-- What you are asked to do --
In the data from the line containing "This screenshot has width=428, height=483." through the end, swap every "Open" for "Select" and change nothing else. Give back only those lines, leaving out the pictures.

:::

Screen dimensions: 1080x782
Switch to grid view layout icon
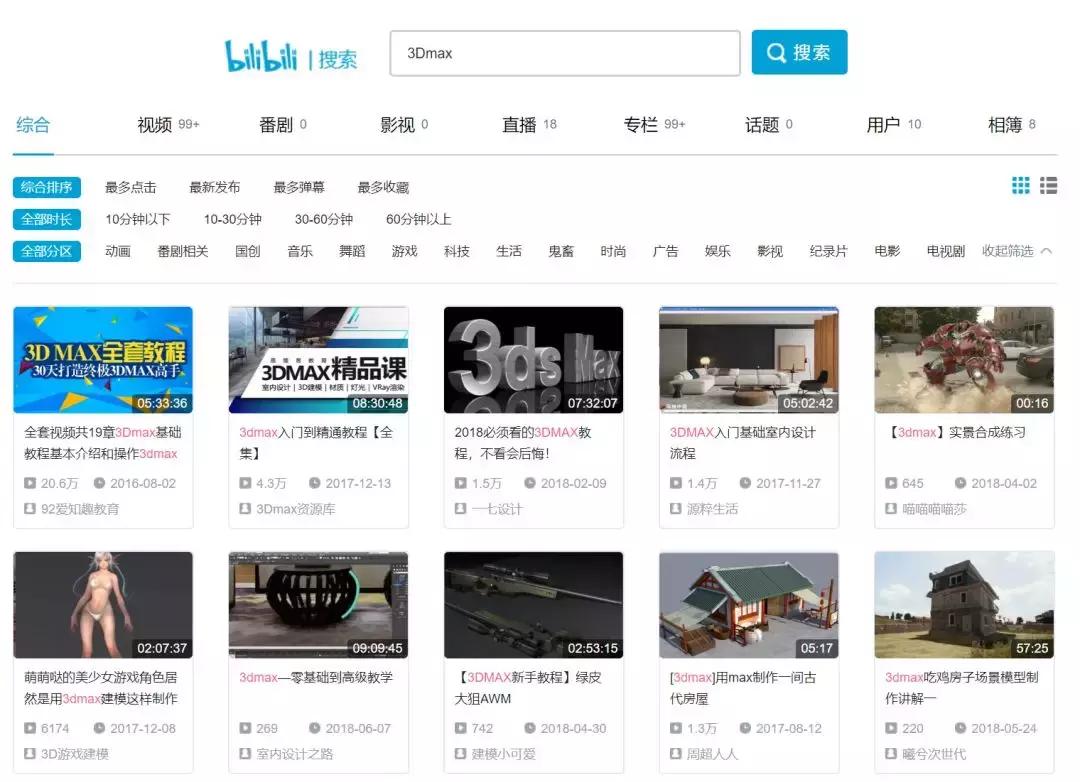[x=1021, y=185]
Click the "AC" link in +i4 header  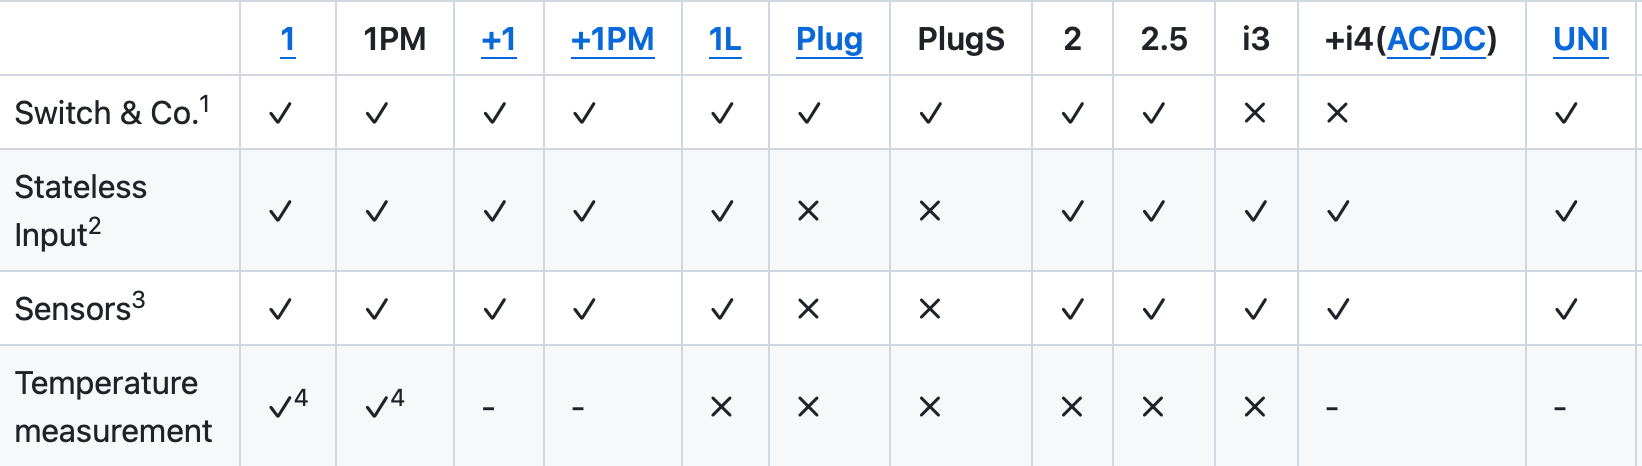coord(1409,39)
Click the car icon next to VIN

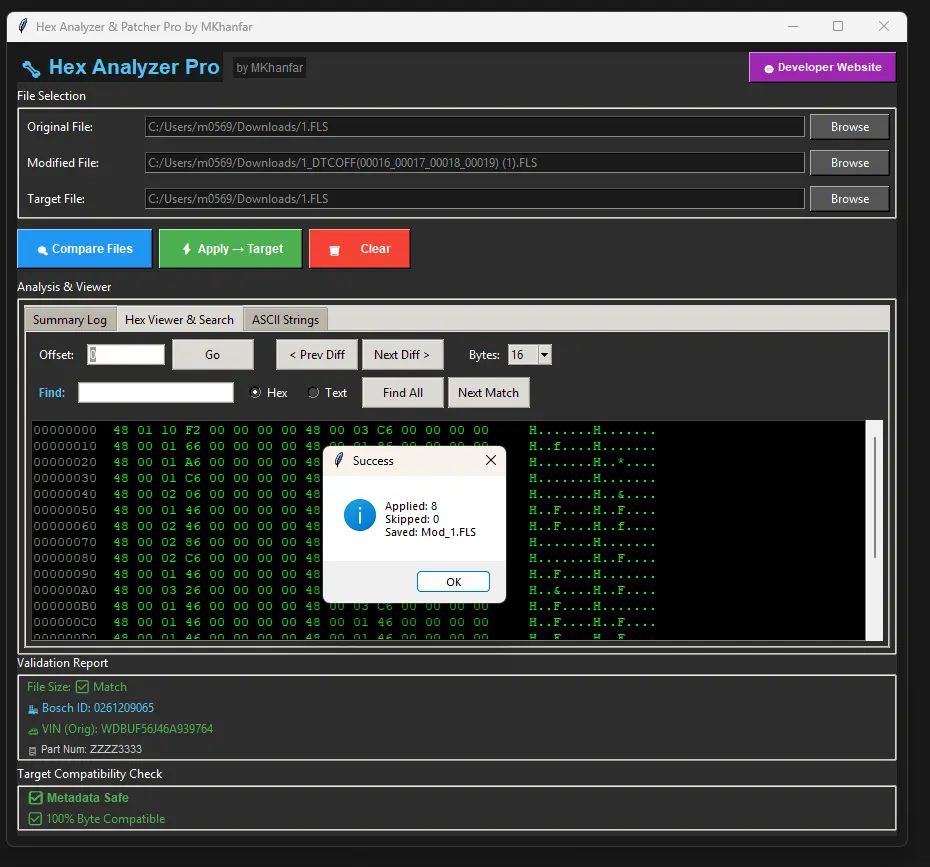[x=33, y=730]
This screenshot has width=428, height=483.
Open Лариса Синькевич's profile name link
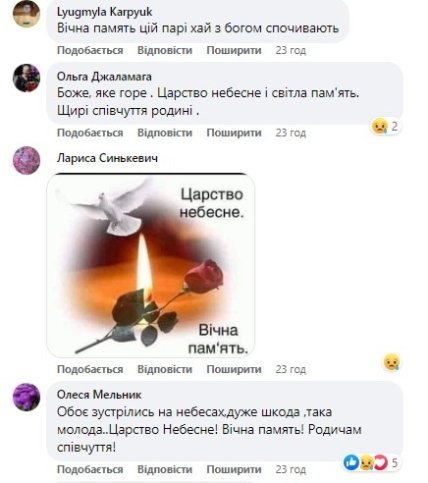(x=107, y=158)
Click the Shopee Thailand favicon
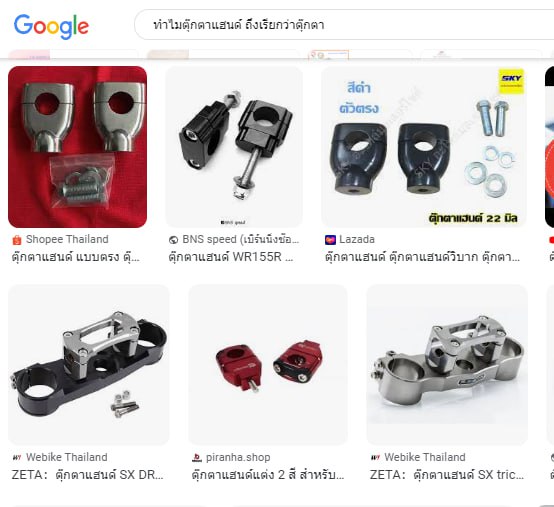 tap(17, 240)
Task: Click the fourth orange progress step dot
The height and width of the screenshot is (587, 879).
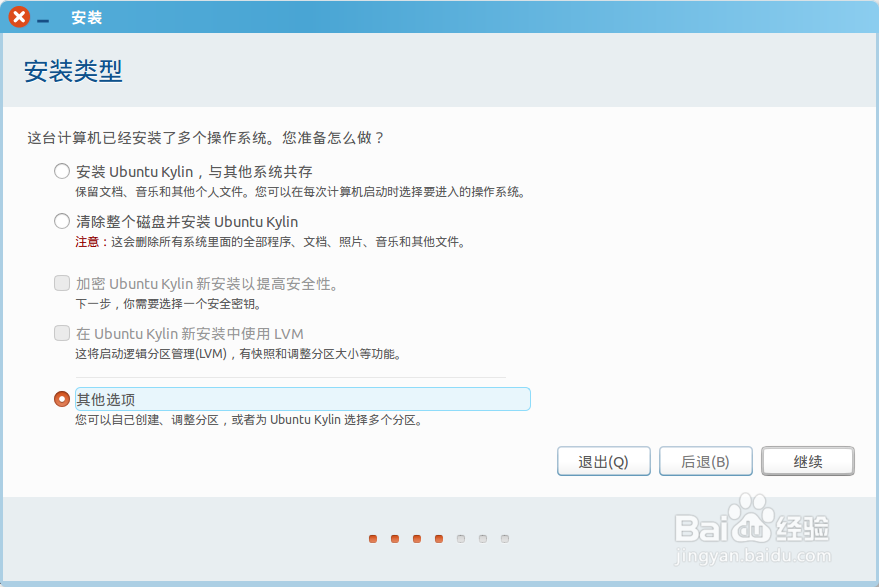Action: pos(438,538)
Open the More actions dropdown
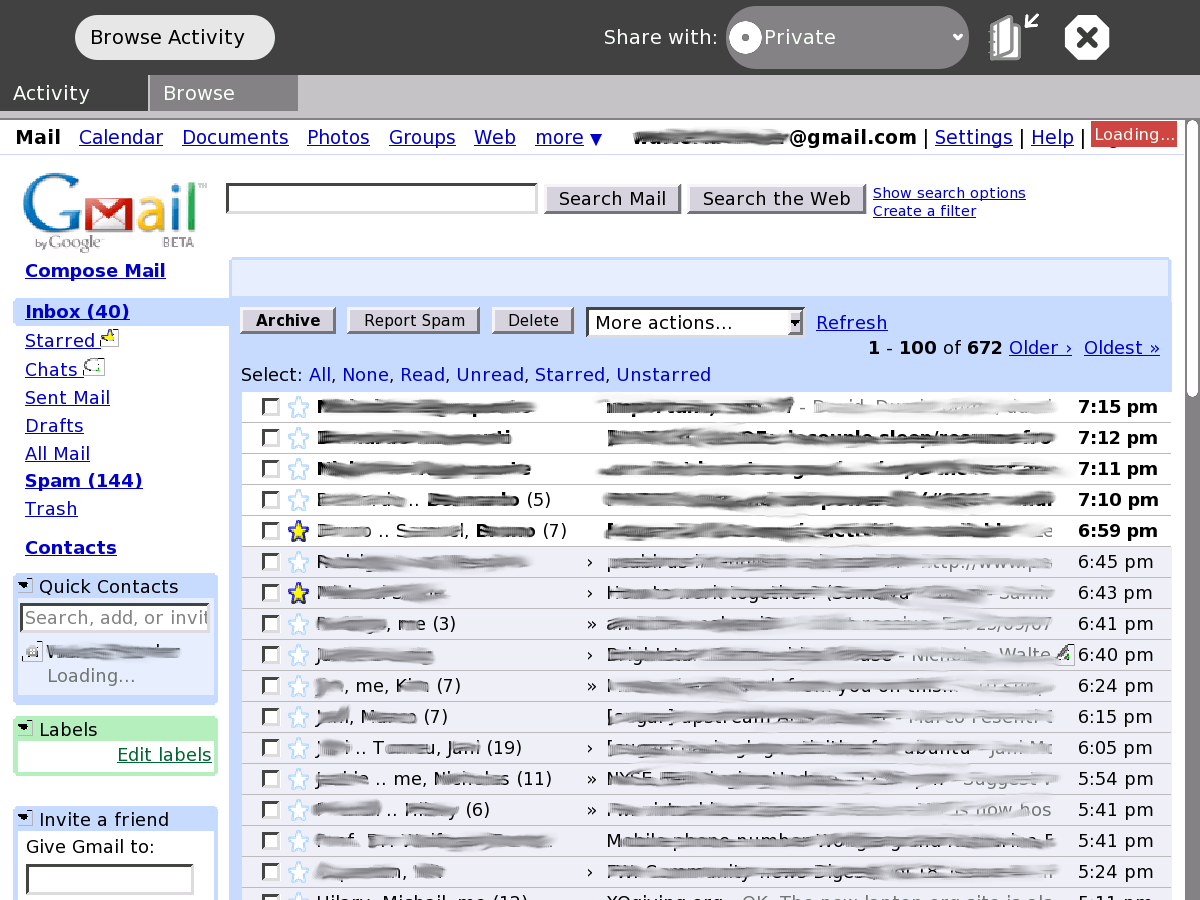This screenshot has height=900, width=1200. coord(695,322)
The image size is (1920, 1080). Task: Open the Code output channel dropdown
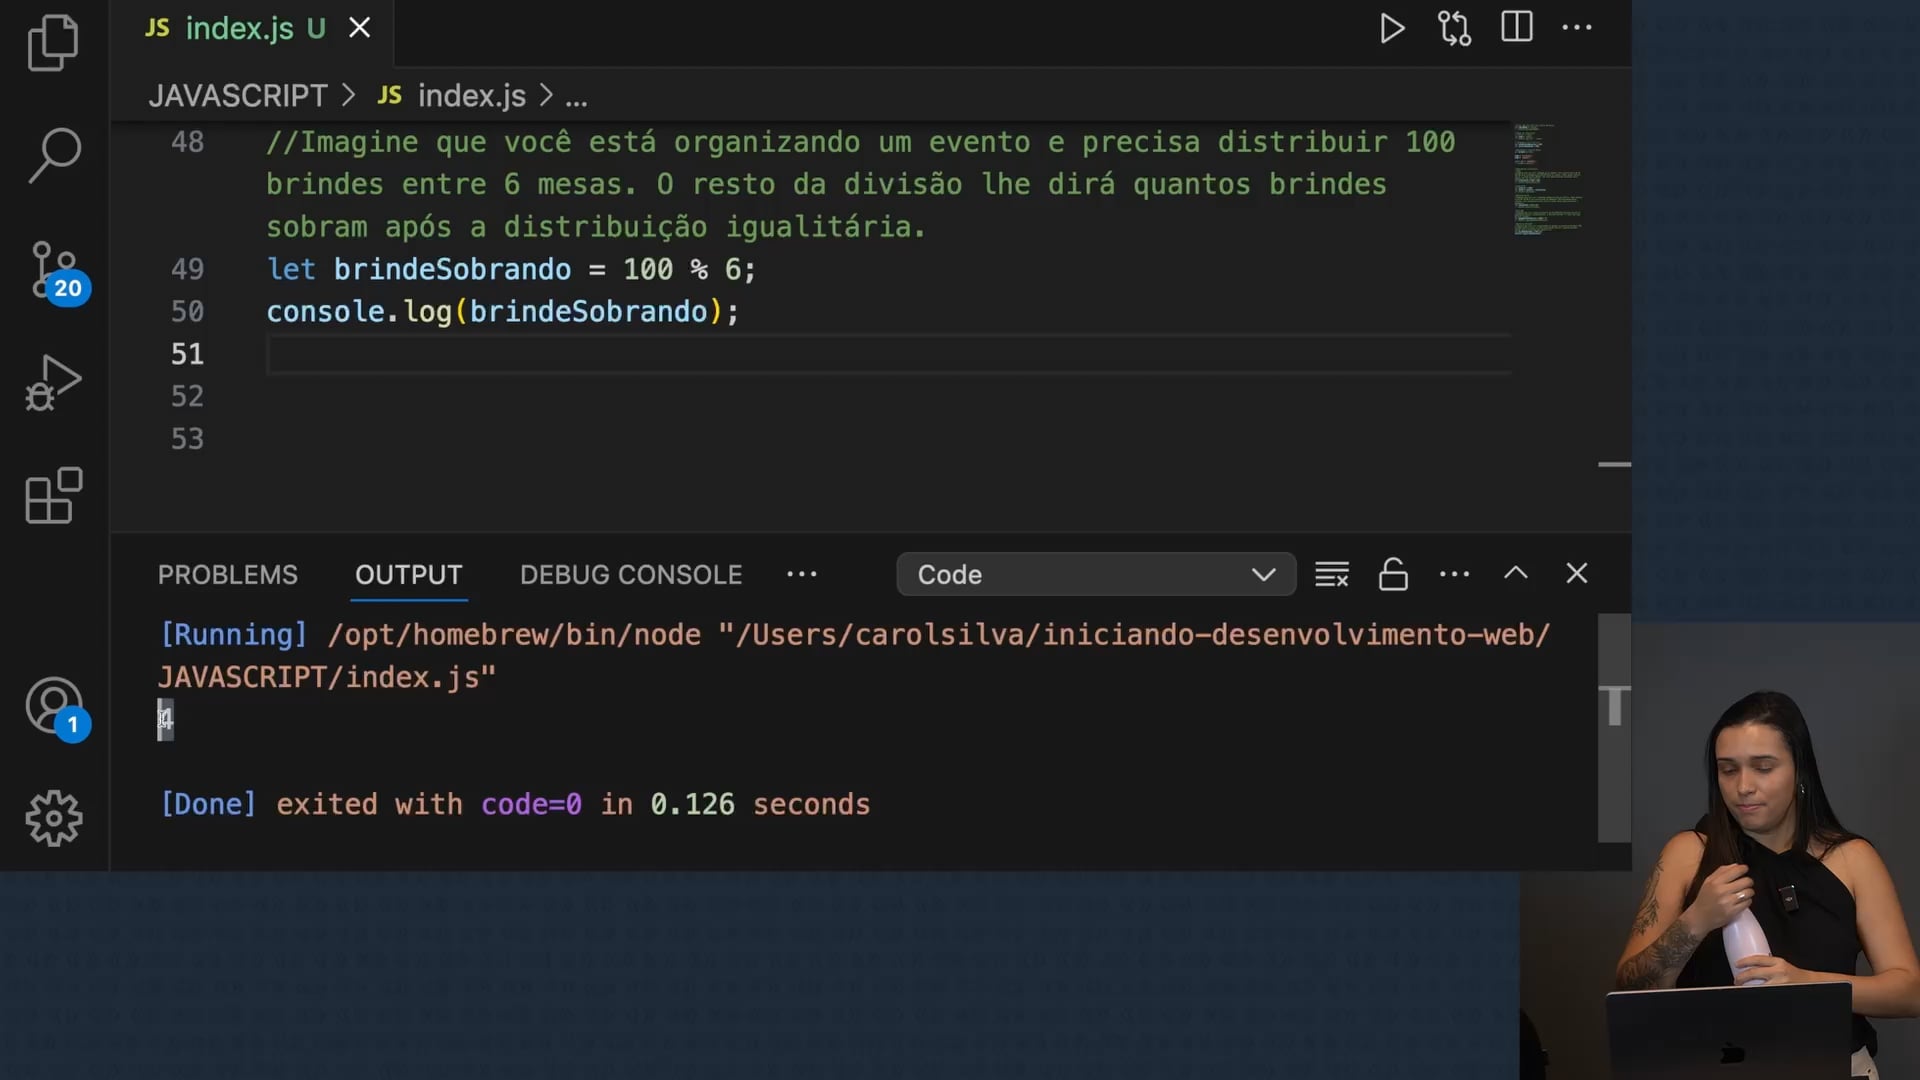click(x=1096, y=574)
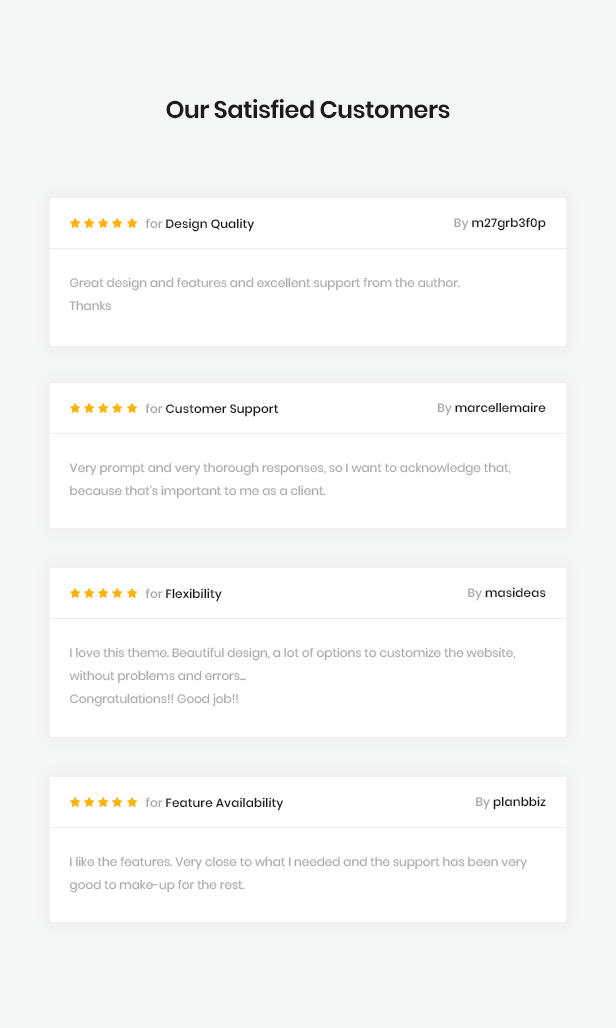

:::

-- Result for this task --
This screenshot has width=428, height=483.
Select Лариса Синькевич's profile name link
(x=107, y=158)
Click the Shopee Thailand favicon
 tap(17, 240)
Task: Click the fourth orange progress step dot
The height and width of the screenshot is (587, 879).
Action: pos(438,538)
Select the More actions dropdown
This screenshot has height=900, width=1200. coord(695,322)
The image size is (1920, 1080). Task: Select the Code output channel dropdown
click(x=1096, y=574)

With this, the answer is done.